◆ **Records from a data collection**:
***

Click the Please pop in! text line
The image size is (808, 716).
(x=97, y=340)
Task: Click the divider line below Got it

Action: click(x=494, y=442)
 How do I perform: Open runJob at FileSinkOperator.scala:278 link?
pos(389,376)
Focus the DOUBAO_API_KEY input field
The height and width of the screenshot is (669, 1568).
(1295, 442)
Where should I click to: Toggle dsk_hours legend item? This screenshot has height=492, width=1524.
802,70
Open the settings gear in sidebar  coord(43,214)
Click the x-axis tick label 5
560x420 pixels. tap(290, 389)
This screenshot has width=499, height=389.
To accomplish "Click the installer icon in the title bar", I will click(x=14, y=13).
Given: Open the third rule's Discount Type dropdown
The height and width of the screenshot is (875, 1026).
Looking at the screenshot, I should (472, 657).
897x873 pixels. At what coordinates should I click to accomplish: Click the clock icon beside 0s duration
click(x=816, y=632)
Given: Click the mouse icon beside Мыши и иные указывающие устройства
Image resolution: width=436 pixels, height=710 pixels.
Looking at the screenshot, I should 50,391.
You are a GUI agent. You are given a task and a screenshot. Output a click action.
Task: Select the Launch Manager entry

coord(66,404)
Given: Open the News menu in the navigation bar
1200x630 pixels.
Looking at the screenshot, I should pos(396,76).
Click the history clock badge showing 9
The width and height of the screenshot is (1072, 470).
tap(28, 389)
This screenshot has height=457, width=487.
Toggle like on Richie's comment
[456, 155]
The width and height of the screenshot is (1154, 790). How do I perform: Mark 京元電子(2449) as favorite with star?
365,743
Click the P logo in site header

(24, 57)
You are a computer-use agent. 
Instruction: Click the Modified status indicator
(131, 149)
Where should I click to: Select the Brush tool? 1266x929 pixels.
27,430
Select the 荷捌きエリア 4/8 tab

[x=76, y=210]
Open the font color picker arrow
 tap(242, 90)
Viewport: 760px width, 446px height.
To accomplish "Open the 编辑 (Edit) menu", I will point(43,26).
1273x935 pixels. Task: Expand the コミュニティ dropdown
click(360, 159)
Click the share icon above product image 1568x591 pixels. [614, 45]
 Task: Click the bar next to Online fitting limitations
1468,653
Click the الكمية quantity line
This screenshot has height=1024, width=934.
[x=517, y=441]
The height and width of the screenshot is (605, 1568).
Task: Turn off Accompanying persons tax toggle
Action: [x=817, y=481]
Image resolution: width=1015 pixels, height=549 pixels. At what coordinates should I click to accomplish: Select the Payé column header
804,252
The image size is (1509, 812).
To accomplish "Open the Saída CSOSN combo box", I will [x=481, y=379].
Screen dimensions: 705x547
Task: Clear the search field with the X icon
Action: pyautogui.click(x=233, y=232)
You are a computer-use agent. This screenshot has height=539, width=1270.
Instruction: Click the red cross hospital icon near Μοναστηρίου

***

◆ **Aim of the task**:
In the entries above, find each line with the word "agent" and return it.

◆ **Exercise answer**:
You are a GUI agent. You are given a task and a screenshot. Output a click action.
You are a computer-use agent. 
You are a computer-use agent. This screenshot has height=539, width=1270.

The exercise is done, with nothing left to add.